[The Montana Professor 14.1, Fall 2003 <http://mtprof.msun.edu>]

Teaching Literature

Elaine Showalter
Malden, MA: Blackwell Publishing, 2003
166 pp., $21.95 pb


Henry Gonshak
English
Montana Tech-UM

Opening Elaine Showalter's Teaching Literature, I was relieved to learn that I'm not the only professor who suffers from recurrent teacher-anxiety dreams.

On the contrary, according to Showalter such nightmares regularly torment profs everywhere. The author shares one of her own: "It's the middle of the semester, and I suddenly realize that for weeks I have been skipping classes I am assigned to teach.... [Driving] frantically to campus...I get hopelessly lost.... When I arrive...to my amazement the students are still in the room.... I try to explain...and to pretend that I know what we are supposed to discuss.... [I] cannot explain to myself why I have been so feckless and irresponsible" (1).

My own teacher-anxiety dreams contain details virtually identical to Showalter's, except that my nightmares often add a twist -- while prevaricating to my students about the reasons for my prolonged absence, I am buck-naked.

Why would an academic as experienced and distinguished as Elaine Showalter (a Princeton English prof, pioneering feminist literary critic, former president of MLA) be afflicted with such dreams? Showalter quotes Michael Berube's simple but convincing explanation: "Teaching is really hard to do... [Inevitably], students will find out not only what you think about x or y, but also what you are like, in some strange and intimate way... They'll see how you respond to the unexpected... [those] moments [for which] you simply can't prepare--except by accumulating years...of teaching experience and weathering night[s] of anxiety dreams" (3).

The reality of college teaching, Berube implies, bears little resemblance to the popular myth of the tenured prof leisurely contemplating "aery nothings" in academe's ivory tower, safe from the Sturm und Drang of the "real world." Moreover, teaching literature surely inspires its own particular anxieties, given literature's formal and linguistic complexities, hidden meanings, and portrayals of a range of human conflicts--many experienced in some way by teachers and students alike.

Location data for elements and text

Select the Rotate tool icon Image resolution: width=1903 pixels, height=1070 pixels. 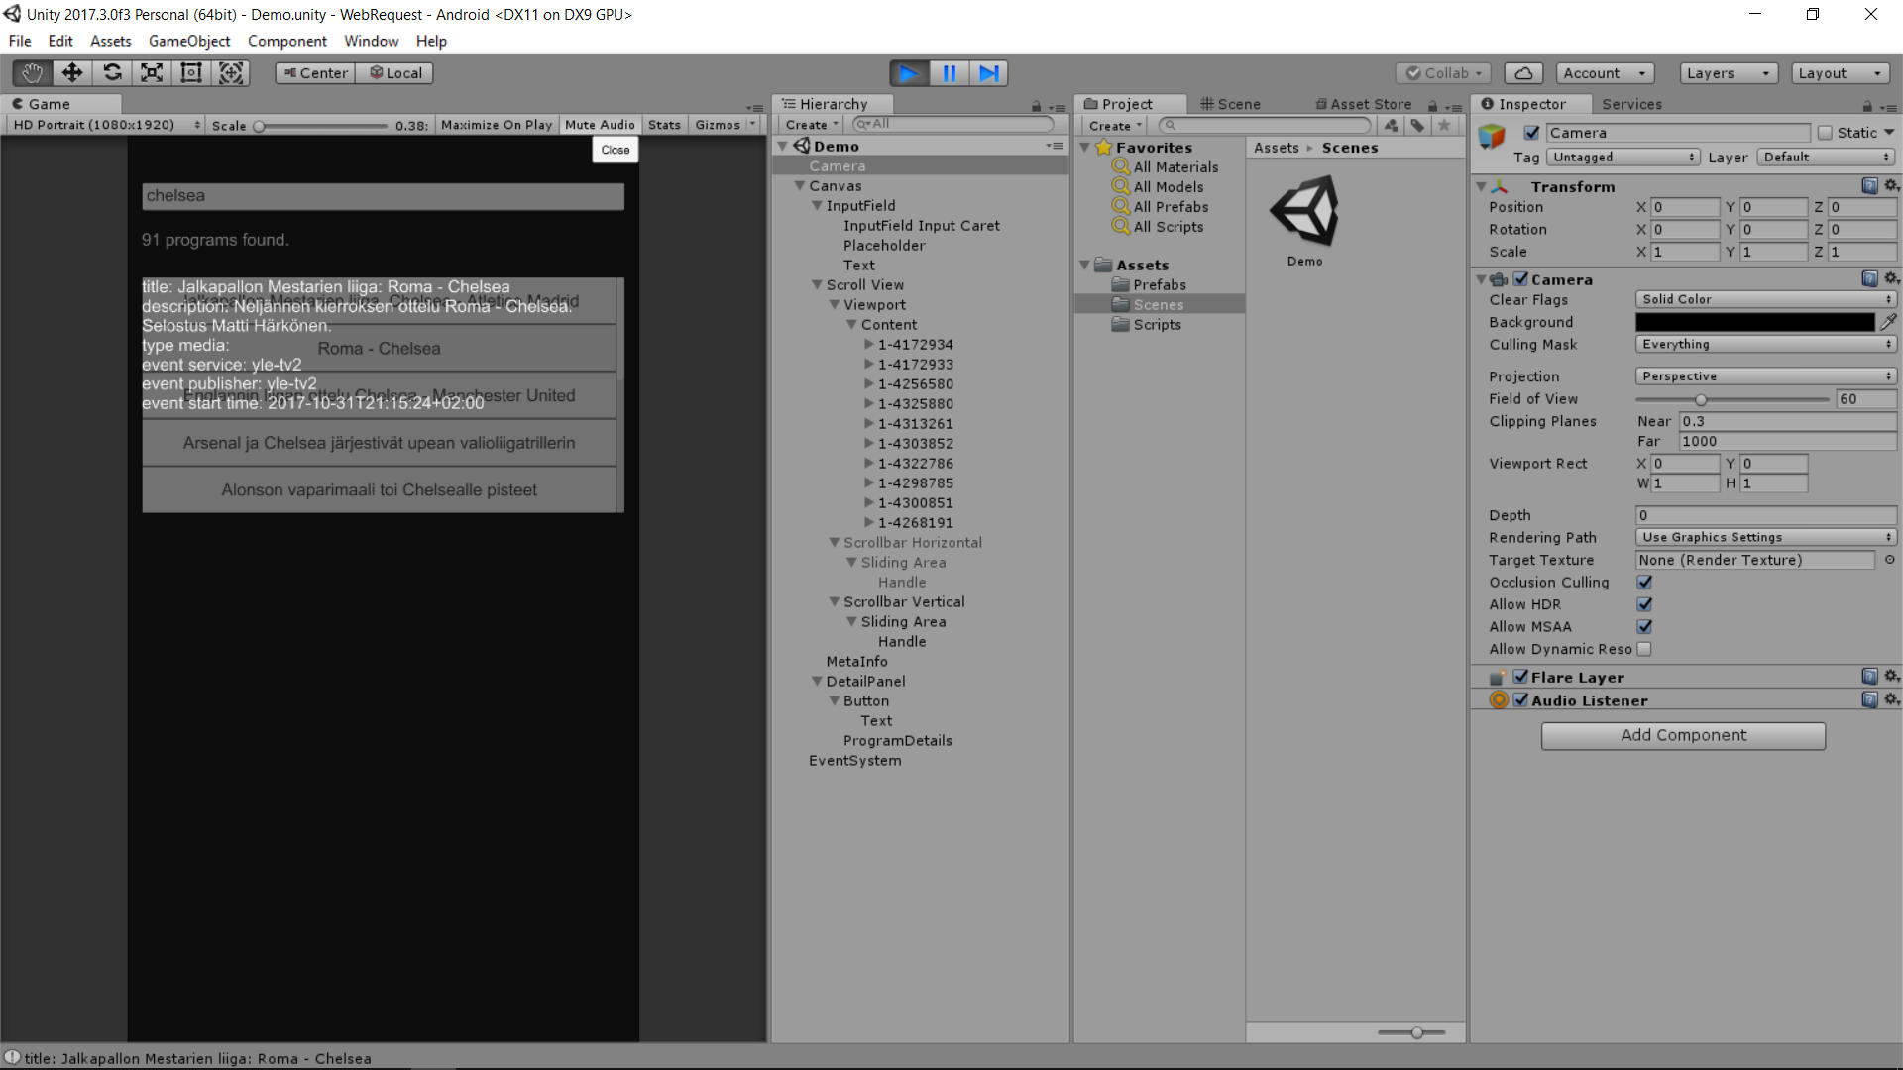pyautogui.click(x=112, y=73)
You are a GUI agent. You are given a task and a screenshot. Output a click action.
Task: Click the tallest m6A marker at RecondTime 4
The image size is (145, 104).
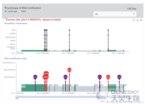point(69,70)
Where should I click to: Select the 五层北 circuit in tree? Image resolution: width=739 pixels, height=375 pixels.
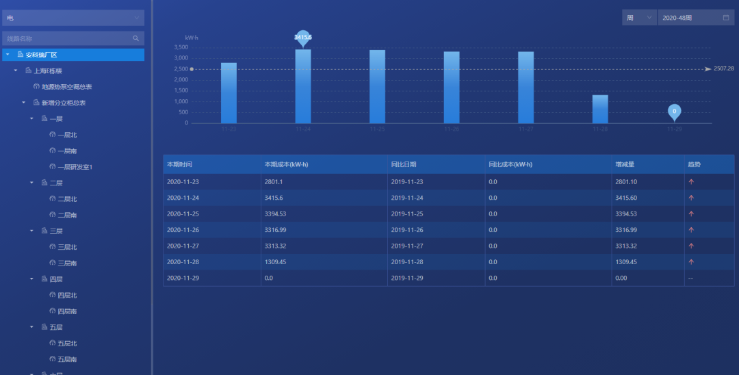tap(66, 344)
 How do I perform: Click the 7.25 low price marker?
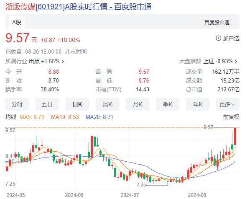(141, 184)
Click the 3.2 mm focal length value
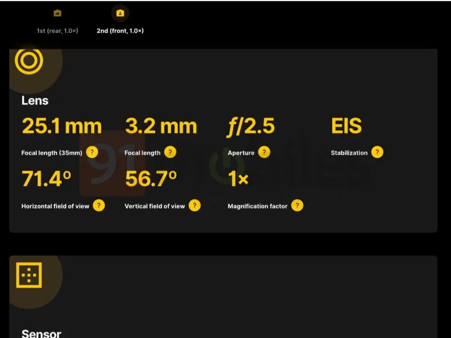The height and width of the screenshot is (338, 451). coord(161,126)
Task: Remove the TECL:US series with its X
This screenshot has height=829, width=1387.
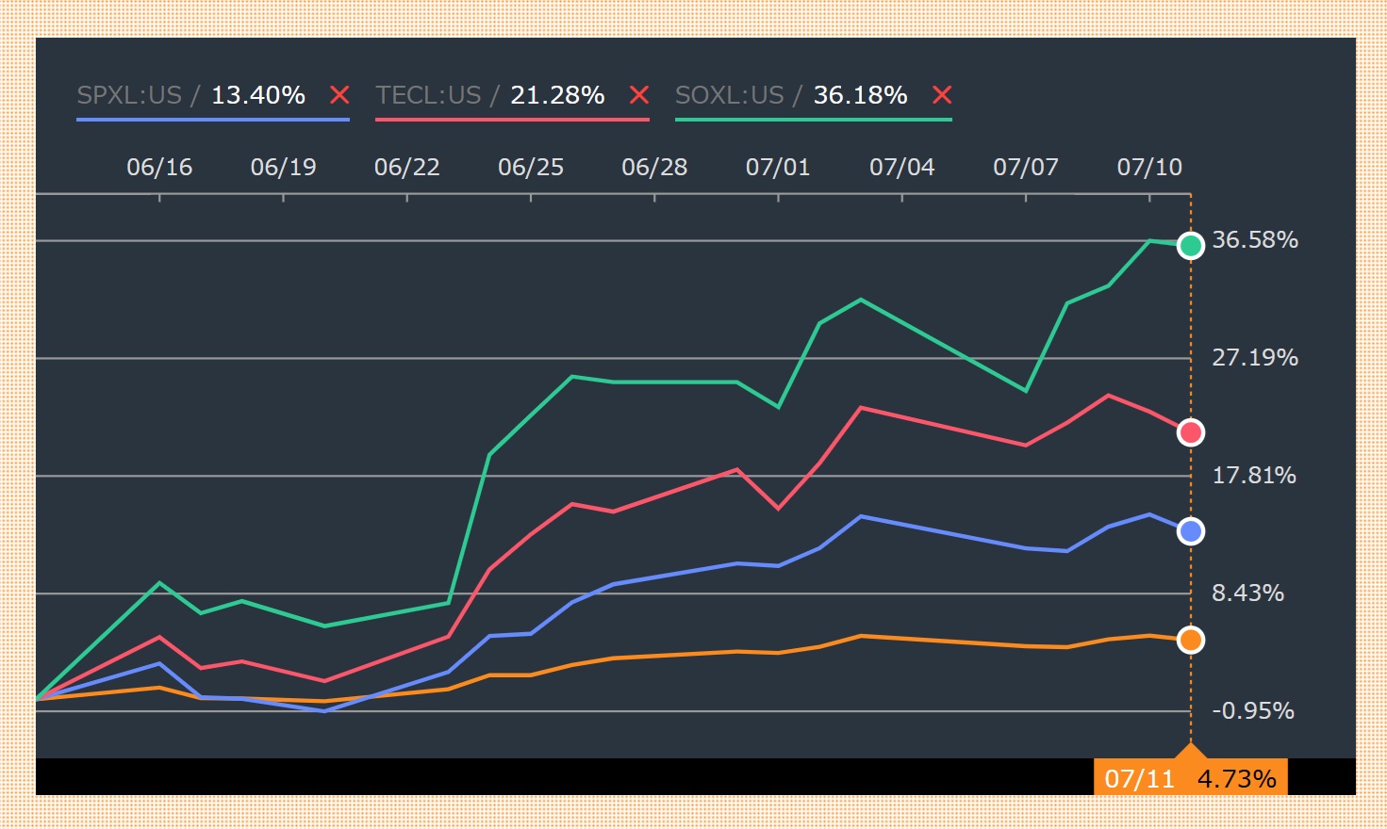Action: 638,95
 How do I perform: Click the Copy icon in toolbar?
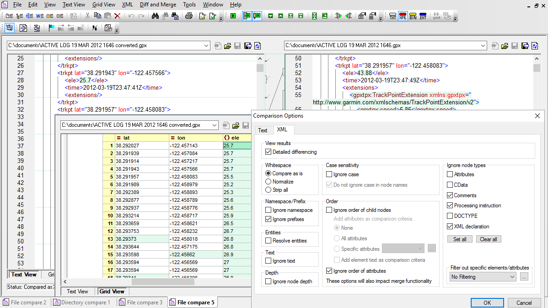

▶ Set tasks
**a)** Could you transcribe the review of Teaching Literature, everything from "My own teacher-anxiety" down to "I am buck-naked."?
**b)** Can you write the next part of the review of Teaching Literature, picking up right after its last sentence?
This listing isn't needed for anything here.

▶ Answers to the exercises
**a)**
My own teacher-anxiety dreams contain details virtually identical to Showalter's, except that my nightmares often add a twist -- while prevaricating to my students about the reasons for my prolonged absence, I am buck-naked.

**b)**
Described on its back cover as an "indispensable guidebook" for English instructors, Teaching Literature seeks to unearth the roots of the fears the profession arouses; the first chapter discusses, in turn, the seven types of anxiety Showalter believes English profs most commonly face. The book aims to provide instructors with practical and theoretical advice on how to overcome their worries and confusions in order to pursue satisfying and accomplished careers.

Unfortunately, Showalter's worthwhile endeavor is only partially successful. The book's main flaw is quite simple: it's way too short. Had Showalter narrowed her focus to a specific aspect of teaching literature, the book's brevity might not have been a problem. But the author has attempted, instead, a comprehensive survey. Among the many topics considered are: the history of post-war literary theory up to the present; curricula for teacher-training workshops, ways to teach controversial material, and various literary genres; different pedagogical methods (e.g., lecturing vs. discussion); using technology in the classroom; grading; course assignments; and how to respond in class to the national and international crises that are increasingly afflicting our turbulent times. In short, Showalter has opted for breath via a format which prohibits depth.

The book's consistently cursory discussions make for frustrating reading. To cite a representative example, in the chapter on "Teaching Fiction" Showalter mentions that, in his lectures on Moby Dick at the University of Tennessee, "William H. Shurr...focuses on Ahab as a tragic figure and Ishmael as a comic figure" (93). Not another word is said on the subject. Having studied the novel, I doubt that even the most learned Melvillian scholar could glean Shurr's precise meaning from this one sentence alone.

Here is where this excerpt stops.